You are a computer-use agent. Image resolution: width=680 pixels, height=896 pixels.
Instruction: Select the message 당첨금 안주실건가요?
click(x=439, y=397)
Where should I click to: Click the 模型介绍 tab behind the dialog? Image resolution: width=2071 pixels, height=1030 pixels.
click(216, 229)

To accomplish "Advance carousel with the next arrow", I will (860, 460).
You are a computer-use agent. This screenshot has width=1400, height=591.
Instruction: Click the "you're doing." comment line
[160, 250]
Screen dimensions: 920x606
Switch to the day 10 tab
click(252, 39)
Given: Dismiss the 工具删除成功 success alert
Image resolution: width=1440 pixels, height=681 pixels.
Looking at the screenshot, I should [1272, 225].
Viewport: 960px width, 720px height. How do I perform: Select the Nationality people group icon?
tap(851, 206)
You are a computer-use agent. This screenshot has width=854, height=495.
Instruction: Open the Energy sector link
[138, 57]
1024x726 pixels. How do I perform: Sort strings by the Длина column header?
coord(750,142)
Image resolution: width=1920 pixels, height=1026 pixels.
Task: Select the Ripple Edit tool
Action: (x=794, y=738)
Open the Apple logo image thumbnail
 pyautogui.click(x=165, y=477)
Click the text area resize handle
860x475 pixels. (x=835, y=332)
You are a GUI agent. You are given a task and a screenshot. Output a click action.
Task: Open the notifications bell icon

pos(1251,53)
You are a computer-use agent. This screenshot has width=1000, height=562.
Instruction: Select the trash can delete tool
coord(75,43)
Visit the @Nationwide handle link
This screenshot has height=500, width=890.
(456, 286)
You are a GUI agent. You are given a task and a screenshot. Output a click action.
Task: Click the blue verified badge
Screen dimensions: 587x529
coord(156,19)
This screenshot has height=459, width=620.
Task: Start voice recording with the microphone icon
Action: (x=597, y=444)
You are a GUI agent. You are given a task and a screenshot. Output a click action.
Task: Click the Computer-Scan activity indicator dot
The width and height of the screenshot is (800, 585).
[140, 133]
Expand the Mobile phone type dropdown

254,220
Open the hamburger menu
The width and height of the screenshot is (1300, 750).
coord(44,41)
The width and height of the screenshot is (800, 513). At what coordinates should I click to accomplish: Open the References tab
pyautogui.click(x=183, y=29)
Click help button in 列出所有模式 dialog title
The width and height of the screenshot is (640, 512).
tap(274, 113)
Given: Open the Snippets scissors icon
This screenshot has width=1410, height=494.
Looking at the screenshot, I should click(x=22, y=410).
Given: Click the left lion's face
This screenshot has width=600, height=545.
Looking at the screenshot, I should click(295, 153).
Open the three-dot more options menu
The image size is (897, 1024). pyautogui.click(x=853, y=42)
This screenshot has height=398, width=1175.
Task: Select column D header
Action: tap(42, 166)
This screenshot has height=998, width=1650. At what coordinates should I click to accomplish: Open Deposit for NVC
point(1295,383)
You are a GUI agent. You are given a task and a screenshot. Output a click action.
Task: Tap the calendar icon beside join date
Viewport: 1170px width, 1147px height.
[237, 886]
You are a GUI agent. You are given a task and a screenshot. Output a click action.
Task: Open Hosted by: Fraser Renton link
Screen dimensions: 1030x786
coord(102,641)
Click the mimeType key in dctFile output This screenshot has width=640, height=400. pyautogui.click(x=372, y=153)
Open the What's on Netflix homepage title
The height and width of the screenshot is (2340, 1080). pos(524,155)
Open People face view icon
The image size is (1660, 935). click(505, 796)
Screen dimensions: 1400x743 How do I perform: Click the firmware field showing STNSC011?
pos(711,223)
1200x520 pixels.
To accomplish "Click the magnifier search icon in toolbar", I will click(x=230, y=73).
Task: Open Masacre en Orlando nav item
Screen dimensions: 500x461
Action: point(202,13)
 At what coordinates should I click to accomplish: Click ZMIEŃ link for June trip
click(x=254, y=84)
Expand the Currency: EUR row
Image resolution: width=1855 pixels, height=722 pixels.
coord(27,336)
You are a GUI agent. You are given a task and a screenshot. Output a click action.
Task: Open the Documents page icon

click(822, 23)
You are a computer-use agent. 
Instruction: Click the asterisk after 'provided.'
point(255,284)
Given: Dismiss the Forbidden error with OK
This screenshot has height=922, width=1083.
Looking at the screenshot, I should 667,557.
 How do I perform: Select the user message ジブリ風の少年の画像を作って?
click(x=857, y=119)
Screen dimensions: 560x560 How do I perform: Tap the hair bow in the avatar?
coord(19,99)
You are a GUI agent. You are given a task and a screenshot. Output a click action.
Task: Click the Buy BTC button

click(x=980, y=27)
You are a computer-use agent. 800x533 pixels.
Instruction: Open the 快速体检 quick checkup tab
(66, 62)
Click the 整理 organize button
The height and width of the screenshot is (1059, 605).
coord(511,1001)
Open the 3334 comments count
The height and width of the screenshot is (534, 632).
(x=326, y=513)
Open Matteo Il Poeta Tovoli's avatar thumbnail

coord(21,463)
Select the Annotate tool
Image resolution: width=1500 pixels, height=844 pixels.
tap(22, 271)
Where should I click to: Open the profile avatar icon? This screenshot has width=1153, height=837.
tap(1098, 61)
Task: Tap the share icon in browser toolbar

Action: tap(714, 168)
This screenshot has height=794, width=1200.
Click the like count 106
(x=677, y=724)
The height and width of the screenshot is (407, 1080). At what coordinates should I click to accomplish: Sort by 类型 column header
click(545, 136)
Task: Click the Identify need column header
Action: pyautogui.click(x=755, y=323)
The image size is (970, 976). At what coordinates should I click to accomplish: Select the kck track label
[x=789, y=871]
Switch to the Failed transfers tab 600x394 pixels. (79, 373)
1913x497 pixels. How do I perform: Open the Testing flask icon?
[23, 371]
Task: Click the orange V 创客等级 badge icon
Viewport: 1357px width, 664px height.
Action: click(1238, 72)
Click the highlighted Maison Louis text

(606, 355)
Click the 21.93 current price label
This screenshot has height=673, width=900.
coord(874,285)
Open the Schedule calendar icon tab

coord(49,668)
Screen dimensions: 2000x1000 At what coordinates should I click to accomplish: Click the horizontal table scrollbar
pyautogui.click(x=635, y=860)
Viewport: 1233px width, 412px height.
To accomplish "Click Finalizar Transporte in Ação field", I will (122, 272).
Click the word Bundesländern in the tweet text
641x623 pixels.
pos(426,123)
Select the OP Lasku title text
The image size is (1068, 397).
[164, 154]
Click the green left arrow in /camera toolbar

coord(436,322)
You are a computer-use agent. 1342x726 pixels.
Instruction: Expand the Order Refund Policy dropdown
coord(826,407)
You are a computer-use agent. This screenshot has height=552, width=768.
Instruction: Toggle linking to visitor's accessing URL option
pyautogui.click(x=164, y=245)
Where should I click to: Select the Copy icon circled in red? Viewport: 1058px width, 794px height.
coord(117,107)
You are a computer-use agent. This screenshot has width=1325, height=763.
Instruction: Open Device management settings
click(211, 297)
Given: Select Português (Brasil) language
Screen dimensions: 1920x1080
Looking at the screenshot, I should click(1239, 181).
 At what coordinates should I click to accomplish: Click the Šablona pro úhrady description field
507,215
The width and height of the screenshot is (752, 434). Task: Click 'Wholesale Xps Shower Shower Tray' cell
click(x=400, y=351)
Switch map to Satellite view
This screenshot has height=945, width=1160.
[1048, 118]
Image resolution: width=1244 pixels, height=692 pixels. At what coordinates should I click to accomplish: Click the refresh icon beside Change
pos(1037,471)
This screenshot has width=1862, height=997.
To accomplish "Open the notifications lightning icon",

————

- Task details: Exactly as written, reproduce the lines of the data above from the first line through the line where "Screen dimensions: 920x606" appears.

- Expected answer:
You are a computer-use agent. Image resolution: width=680 pixels, height=896 pixels.
Instruction: Select the message 당첨금 안주실건가요?
click(x=439, y=397)
Where should I click to: Click the 模型介绍 tab behind the dialog? Image resolution: width=2071 pixels, height=1030 pixels.
click(216, 229)

To accomplish "Advance carousel with the next arrow", I will (860, 460).
You are a computer-use agent. This screenshot has width=1400, height=591.
Instruction: Click the "you're doing." comment line
[160, 250]
Screen dimensions: 920x606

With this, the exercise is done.